Who Knew? (Wheat & Tares Part III)

By Late Nite LeRoy

April 14, 2001

I finally had the privilege of sitting down and spending a full day with my 70+ year old uncle and discussing history. By no conscious choice on his own, he found himself critically involved in his younger days as part of the Manhattan Project. Now in his own retirement years he was given the task of interviewing one of the key players in the development of the atom bomb, but which also led to the development of much needed medical and industrial instrumentation for society as a whole. The gentleman my uncle worked with and recently re-interviewed is Dr. Beckman of Beckman Instruments, now 101 years old.

During one of his many crucial journeys between Washington DC and California during the war, he had a plane stop over in Denver. Passenger priorities of the time gave service men and apparently Hollywood celebrities first priority when boarding overbooked flights. Working on the top-secret mission, he was incapable of revealing that he was working on a government project, and gave up his seat to several servicemen and the celebrity Carol Lombard. She and all who boarded that plane that day were killed when it crashed in the mountains shortly after take off.

The Manhattan Project used little paperwork and a lot of simple human memory. The whole project could have come to a major stall at that point with the loss of Dr. Beckman. He was transferring critical design information across the country entirely by memory so as to prevent blueprints from falling into the wrong hands.

Today with Echelon, Carnivore, bankers and brokerage houses adhering to "know your customer" rules, one wonders if a private citizen may need to start transferring personal information the same way the Manhattan Project did.

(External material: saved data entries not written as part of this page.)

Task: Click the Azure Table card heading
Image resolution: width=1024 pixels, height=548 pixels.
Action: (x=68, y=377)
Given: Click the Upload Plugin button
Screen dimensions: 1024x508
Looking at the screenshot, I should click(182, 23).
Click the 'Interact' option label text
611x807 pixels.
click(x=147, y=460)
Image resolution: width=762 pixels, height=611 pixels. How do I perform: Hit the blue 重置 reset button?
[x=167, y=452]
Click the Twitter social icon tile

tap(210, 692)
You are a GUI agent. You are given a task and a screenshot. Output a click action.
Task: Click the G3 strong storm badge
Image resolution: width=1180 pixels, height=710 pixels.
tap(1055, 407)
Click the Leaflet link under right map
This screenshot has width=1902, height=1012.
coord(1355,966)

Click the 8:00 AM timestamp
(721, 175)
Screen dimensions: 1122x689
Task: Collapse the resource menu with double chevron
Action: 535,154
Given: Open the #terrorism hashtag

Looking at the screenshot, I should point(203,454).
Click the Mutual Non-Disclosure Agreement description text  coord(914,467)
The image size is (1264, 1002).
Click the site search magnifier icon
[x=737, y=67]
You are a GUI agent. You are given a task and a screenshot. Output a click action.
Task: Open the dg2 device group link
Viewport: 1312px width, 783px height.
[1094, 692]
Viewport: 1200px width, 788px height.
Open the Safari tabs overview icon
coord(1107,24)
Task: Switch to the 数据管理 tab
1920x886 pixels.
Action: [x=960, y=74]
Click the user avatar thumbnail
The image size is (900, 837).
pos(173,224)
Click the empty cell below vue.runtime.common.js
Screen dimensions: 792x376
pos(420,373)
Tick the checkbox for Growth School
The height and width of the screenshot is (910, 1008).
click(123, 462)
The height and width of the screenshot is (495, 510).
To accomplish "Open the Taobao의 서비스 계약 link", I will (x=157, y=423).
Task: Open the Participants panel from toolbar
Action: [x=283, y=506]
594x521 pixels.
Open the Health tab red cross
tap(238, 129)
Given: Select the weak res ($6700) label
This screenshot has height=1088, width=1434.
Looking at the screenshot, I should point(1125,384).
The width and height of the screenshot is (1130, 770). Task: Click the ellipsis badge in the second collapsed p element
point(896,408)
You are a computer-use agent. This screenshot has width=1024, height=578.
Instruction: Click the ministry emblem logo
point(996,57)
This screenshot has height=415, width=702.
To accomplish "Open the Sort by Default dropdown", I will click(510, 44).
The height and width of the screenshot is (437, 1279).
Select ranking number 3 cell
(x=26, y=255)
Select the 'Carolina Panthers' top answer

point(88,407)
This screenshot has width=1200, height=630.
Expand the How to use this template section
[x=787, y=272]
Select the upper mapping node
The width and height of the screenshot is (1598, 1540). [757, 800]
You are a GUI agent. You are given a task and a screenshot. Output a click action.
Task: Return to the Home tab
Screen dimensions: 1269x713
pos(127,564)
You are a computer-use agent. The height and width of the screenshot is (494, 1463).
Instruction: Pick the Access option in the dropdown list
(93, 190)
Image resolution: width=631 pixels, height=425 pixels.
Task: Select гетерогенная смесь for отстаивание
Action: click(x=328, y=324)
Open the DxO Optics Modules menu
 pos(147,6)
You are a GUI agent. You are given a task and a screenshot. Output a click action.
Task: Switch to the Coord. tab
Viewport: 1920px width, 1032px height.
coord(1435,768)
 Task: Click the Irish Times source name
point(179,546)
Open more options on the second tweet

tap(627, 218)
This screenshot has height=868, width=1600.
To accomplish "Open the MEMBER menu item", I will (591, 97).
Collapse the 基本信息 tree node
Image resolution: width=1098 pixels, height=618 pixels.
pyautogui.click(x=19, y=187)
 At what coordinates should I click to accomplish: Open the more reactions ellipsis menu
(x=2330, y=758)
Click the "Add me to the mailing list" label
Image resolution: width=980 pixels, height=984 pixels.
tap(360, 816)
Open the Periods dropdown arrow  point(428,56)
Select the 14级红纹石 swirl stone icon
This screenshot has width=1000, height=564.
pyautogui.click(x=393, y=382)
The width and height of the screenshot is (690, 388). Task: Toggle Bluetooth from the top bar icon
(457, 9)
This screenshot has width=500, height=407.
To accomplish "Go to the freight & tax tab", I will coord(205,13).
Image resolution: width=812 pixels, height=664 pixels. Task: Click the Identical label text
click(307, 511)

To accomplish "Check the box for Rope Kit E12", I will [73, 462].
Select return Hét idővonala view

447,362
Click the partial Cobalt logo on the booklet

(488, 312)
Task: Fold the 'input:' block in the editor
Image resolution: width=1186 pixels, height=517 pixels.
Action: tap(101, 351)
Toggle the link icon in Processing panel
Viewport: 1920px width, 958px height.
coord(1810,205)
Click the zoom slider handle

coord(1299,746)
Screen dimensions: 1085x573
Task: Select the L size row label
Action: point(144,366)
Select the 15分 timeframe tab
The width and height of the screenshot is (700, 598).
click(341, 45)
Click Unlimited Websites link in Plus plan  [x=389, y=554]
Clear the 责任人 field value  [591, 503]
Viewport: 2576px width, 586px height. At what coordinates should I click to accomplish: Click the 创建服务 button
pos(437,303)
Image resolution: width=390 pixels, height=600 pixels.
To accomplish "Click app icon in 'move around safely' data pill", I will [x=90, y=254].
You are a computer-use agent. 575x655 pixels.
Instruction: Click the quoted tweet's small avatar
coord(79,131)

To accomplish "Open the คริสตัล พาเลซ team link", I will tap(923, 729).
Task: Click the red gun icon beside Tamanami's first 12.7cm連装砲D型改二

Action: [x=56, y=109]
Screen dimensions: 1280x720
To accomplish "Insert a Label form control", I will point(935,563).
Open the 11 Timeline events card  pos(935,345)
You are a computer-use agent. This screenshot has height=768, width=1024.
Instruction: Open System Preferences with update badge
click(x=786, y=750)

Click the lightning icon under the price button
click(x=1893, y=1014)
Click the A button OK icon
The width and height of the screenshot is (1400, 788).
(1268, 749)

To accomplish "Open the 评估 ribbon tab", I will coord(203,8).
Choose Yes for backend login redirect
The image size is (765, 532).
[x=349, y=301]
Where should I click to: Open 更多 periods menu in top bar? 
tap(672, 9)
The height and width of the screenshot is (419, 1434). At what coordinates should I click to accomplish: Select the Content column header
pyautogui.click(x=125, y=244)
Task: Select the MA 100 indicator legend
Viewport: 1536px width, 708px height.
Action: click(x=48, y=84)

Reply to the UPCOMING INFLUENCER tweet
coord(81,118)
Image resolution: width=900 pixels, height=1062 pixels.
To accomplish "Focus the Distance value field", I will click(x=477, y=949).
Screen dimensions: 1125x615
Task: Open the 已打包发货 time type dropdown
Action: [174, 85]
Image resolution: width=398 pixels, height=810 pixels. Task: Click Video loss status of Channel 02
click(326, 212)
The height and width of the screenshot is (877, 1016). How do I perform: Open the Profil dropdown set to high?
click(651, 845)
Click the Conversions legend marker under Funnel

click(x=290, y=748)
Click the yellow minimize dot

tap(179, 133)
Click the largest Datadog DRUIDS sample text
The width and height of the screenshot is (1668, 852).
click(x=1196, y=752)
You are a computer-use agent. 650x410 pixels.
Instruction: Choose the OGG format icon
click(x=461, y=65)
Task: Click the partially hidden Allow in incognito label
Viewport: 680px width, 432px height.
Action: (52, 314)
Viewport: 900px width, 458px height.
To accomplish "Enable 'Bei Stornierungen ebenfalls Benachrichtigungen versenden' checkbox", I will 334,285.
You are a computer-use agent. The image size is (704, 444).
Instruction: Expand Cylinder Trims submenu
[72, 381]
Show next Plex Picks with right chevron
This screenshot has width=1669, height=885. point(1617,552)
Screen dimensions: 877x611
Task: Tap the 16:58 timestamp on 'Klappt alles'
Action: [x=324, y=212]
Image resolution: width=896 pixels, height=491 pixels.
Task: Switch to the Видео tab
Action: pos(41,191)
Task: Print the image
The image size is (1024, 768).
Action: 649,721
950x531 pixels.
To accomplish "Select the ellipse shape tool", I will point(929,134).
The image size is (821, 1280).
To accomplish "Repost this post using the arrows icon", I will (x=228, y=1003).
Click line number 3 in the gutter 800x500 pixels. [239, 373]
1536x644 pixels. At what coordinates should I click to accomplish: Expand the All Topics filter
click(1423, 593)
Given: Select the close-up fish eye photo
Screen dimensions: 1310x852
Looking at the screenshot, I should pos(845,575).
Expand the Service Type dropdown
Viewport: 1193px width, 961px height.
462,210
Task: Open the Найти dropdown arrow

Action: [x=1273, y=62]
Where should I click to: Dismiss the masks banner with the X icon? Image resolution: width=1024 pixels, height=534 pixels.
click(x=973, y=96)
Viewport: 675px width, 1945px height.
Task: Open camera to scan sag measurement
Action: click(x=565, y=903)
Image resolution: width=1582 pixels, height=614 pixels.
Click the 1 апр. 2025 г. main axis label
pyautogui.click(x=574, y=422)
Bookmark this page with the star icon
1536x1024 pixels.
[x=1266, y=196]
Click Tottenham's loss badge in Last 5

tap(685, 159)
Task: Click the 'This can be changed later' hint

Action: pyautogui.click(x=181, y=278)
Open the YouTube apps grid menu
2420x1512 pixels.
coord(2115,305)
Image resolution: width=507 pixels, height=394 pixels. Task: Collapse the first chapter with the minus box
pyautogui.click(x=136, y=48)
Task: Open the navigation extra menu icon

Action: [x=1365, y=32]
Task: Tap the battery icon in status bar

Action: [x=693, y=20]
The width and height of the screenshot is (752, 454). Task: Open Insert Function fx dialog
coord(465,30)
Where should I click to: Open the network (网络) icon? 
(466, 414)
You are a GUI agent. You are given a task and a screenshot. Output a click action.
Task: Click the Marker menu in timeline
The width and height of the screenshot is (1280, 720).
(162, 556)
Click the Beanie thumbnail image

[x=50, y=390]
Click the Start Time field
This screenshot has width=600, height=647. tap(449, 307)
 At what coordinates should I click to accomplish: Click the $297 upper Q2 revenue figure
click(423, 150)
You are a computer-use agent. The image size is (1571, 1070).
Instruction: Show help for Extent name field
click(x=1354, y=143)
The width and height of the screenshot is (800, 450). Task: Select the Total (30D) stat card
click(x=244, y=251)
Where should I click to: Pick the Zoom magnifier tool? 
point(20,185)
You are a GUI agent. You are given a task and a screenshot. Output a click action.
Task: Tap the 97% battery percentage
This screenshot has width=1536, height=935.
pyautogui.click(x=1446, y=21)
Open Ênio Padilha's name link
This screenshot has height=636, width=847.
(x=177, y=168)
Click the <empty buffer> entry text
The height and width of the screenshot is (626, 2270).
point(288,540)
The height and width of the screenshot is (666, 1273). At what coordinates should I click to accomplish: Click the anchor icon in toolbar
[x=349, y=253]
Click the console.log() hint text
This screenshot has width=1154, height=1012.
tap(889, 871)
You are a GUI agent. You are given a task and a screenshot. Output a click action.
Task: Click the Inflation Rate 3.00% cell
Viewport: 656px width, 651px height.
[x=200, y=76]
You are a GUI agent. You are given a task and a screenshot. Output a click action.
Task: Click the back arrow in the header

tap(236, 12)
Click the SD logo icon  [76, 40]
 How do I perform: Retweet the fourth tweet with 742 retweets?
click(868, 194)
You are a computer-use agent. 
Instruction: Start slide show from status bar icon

If we try, we run the same risks they did. Will the messenger make it to his destination? Forgive me if I turn philosopher for a moment and ask a rhetorical question. Who is that stranger in the seat next to you on the plane? Who is in that car flying the opposite direction on the freeway? Only God knows what good and what evil are in the hearts of men. Some carry good news. Some carry bad news. Some like Dr. Beckman carry both. And some are only speeding toward their soon departure.

As another once said, "I know not what the future holds, but I know who holds the future." With that, I will be content and not worry about the risks around me beyond standing up for the righteousness that God teaches us to do.